Nicolas Lerner (DGSE) : « La Russie prépare idéologiquement une possible intervention militaire » contre l’OTAN
Dans une interview accordée à LCI, le directeur de la Direction générale de la sécurité extérieure (DGSE), Nicolas Lerner, a averti que la Russie représente une menace sérieuse pour l’Europe. Selon lui, la Russie constitue une menace existentielle pour l’Europe, non seulement par ses actions actuelles, mais aussi par la vision du monde qui guide le Kremlin. Une doctrine fondée sur la peur des démocraties, la nostalgie impériale, et la justification à peine voilée d’une future escalade militaire.
Une logique de confrontation assumée
« Aucun service dans le monde ne peut dire que Vladimir Poutine attaquera tel pays, tel jour. Mais les bases idéologiques d’une intervention militaire sont en train d’être posées », affirme Nicolas Lerner. Pour lui, deux éléments structurent la politique étrangère russe actuelle.
Premier pilier : le récit d’une Russie encerclée, menacée par l’extension des démocraties à ses frontières. Deuxième pilier : un projet de restauration de l’Empire, affiché sans détour par les idéologues proches du pouvoir. « La Russie sera empire ou ne sera pas » : une phrase que l’appareil de renseignement français prend au sérieux.
Ce double discours, selon l’ex-directeur de la DGSI, prépare les esprits – en Russie comme à l’étranger – à légitimer une forme d’agression, y compris contre un pays membre de l’OTAN. Le scénario d’une attaque asymétrique contre un État balte, par exemple, n’est plus théorique. « Ce sont des hypothèses à envisager très sérieusement », avertit-il.
Guerre hybride : la France ciblée
Au-delà du terrain militaire, la Russie mène déjà une guerre d’influence contre la France. Espionnage, désinformation, ingérence : la panoplie est complète. Lerner évoque notamment une opération de contre-espionnage de 2022, au cours de laquelle un haut cadre français de l’industrie a été identifié comme informateur des services russes, rémunéré pendant plus de dix ans – « deux à trois fois le salaire médian par mois ».
Mais le plus préoccupant, selon lui, c’est l’évolution du mode opératoire russe. Désormais, les campagnes numériques sont accompagnées d’actions physiques, menées sur le territoire national par des intermédiaires rémunérés. Des « effecteurs », comme les appelle le directeur de la DGSE, chargés de monter des opérations symboliques ou provocatrices : faux cercueils aux pieds de la Tour Eiffel, étoiles de David taguées, actions sous faux drapeaux…
« Ce ne sont pas des opérations amateurs.
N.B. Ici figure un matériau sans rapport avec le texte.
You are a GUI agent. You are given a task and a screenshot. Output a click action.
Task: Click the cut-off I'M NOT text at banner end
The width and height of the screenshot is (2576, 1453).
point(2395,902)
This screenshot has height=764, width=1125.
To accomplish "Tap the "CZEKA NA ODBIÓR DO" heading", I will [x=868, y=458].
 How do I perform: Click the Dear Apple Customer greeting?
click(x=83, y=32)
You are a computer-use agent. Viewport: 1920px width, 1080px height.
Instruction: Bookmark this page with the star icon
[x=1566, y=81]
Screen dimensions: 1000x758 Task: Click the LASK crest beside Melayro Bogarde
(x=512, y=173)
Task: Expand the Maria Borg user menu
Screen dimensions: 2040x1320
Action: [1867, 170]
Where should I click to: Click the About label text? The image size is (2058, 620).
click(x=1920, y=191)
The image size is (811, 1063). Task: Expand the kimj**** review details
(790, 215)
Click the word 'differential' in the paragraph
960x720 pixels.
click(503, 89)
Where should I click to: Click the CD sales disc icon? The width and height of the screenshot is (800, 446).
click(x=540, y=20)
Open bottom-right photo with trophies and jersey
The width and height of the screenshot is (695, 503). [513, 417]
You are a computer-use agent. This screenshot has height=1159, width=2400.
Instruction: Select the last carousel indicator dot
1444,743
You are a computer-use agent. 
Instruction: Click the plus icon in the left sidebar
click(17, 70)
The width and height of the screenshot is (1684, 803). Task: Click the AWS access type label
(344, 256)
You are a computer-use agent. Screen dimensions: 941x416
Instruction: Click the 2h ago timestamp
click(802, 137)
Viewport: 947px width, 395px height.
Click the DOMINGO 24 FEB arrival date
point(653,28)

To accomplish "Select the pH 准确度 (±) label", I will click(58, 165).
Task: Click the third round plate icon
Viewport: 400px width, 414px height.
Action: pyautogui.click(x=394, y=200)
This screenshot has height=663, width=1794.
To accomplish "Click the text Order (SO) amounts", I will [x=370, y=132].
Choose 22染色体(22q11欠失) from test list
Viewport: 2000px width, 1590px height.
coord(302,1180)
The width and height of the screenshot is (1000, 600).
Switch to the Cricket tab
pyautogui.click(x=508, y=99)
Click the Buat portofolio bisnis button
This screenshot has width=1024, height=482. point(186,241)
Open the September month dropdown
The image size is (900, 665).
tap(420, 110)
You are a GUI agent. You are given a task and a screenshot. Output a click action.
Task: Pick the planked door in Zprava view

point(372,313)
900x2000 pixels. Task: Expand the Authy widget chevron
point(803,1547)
Elles traduisent une volonté de désorganiser notre espace informationnel et de miner la confiance dans nos institutions », insiste-t-il.
Ce que confirme le terrain militaire
Face à ces menaces, la DGSE renforce ses outils, y compris dans des domaines longtemps cantonnés à la recherche académique. Nicolas Lerner souligne l’importance du profilage psychologique de dirigeants étrangers, notamment Vladimir Poutine. Sa trajectoire, formée par le KGB, nourrie d’une vision autoritaire du pouvoir, éclaire ses choix actuels : recours à l’intimidation, à la force, à la clandestinité.

Lorsque Vladimir Poutine « inaugure un monument au siège du SVR à la gloire des clandestins sous couverture profonde à l’étranger, et y inscrit Pékin, Paris, Londres ou New York, il assume qu’il a des agents clandestins dormants » et envoie un message clair.
Les propos de Nicolas Lerner entrent en résonance avec ceux du général Thierry Burkhard, chef d’état-major des Armées, qui a qualifié l’offensive russe en Ukraine de « désastre militaire ». Selon lui, la Russie accumule les pertes humaines, les défaites stratégiques, l’isolement diplomatique — mais conserve une capacité de nuisance intacte.
Le général souligne également un point crucial : une victoire politique de la Russie, même après une défaite militaire, reste possible si l’Occident relâche la pression. « Je crains que la Russie ne tienne cinq minutes de plus que nous », dit-il.
C’est là que les deux diagnostics convergent : la menace n’est pas seulement dans ce que la Russie fait aujourd’hui, mais dans ce qu’elle prépare pour demain. Une guerre plus diffuse, plus insidieuse, mais potentiellement bien plus dangereuse.